COMPLETE THE FOLLOWING
**a)** Please condense the paragraph of the terahertz passage below that begins "This phase shifting can be used to shape a beam" into a short bulleted list that keeps its main facts.
**b)** Carry on the terahertz passage below, picking up right after its final sentence.

# start of QUOTED TEXT

Submitted via IRC for Fnord666
[...] "Normal plastic is transparent for terahertz beams, in a similar way as glass is for visible light," explains Prof. Andrei Pimenov from the Institute of Solid State Physics at TU Wien. "However, terahertz waves slow down a little when they pass through plastic. This means that the crests and troughs of the beam become a little displaced -- we call that phase shifting."
This phase shifting can be used to shape a beam. Exactly the same thing happens -- in a much simpler form -- with an optical lens made of glass: when the lens is thicker in the middle than on the edge, a light beam in the middle spends more time in the glass than another beam that simultaneously hits the edge of the lens. The light beams in the middle are therefore more phase delayed than the light beams on the edge. This is exactly what causes the shape of the beam to change; a wider beam of light can be focussed on a single point.
And yet the possibilities are still far from being exhausted. "We didn't just want to map a wide beam to a point. Our goal was to be able to bring any beam into any shape," says Jan Gosporadic, a PhD student in Andrei Pimenov's team.

# end of QUOTED TEXT
# start of SUPPLIED INFORMATION

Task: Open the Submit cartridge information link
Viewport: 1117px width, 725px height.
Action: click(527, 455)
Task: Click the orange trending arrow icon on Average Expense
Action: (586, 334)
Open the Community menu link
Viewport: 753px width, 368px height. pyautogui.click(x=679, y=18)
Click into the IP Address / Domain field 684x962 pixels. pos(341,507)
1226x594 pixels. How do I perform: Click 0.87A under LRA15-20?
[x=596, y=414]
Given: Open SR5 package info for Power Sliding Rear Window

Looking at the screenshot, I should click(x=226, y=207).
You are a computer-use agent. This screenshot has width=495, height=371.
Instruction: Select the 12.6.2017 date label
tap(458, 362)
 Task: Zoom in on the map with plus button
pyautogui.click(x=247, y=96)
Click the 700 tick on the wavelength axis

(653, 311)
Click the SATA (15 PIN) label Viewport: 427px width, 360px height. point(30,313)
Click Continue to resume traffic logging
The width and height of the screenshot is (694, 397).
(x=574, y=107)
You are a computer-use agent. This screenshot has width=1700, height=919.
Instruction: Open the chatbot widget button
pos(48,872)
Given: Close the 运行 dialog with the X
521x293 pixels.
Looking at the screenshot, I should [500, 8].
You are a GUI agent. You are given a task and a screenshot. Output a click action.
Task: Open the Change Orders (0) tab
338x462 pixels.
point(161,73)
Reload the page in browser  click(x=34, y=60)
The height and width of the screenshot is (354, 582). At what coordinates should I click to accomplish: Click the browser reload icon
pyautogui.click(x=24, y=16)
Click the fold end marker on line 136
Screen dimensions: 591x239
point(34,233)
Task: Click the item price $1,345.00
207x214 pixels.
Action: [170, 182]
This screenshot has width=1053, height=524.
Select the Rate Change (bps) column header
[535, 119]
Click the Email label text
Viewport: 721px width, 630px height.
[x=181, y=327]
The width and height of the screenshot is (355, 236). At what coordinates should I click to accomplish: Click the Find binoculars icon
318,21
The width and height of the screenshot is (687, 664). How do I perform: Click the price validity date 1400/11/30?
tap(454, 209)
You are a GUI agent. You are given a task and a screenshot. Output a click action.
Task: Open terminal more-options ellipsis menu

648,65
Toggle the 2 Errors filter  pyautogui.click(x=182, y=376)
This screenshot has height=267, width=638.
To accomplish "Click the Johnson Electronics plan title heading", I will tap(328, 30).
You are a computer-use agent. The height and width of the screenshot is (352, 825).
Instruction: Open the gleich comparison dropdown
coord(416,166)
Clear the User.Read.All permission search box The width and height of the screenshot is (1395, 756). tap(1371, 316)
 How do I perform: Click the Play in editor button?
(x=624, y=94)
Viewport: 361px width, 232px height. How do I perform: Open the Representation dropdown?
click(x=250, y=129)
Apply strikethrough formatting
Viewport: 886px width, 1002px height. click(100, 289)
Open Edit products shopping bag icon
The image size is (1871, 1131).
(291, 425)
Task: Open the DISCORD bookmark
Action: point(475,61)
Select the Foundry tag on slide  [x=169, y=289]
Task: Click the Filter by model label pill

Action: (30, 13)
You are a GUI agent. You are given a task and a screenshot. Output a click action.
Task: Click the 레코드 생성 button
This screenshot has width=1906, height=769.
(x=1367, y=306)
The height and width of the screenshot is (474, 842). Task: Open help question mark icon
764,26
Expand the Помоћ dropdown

# end of SUPPLIED INFORMATION

ANSWERS GIVEN
**a)**
- Phase shifting can be used to shape a beam.
- A glass optical lens does the same thing in a much simpler form.
- If the lens is thicker in the middle than at the edge, light passing through the middle spends more time in the glass than light hitting the edge at the same moment.
- So light in the middle is more phase delayed than light at the edge.
- This changes the shape of the beam, so a wider beam of light can be focused on a single point.

**b)**
Source: https://www.sciencedaily.com/releases/2018/07/180711122332.htm
(Score: 4, Interesting) by SparkyGSX on Thursday July 12 2018, @02:33PM (4 children)
Optical lenses work because of the different refractive index of the media (like air and glass). While this does depend on the speed of light in the media, the thickness of the glass does not matter. This is proven by the fact that fresnel lenses also work.
I'd expect better from a physicist with a PhD. Maybe it was just the journalist who misunderstood, most of the don't really understand anything other than writing.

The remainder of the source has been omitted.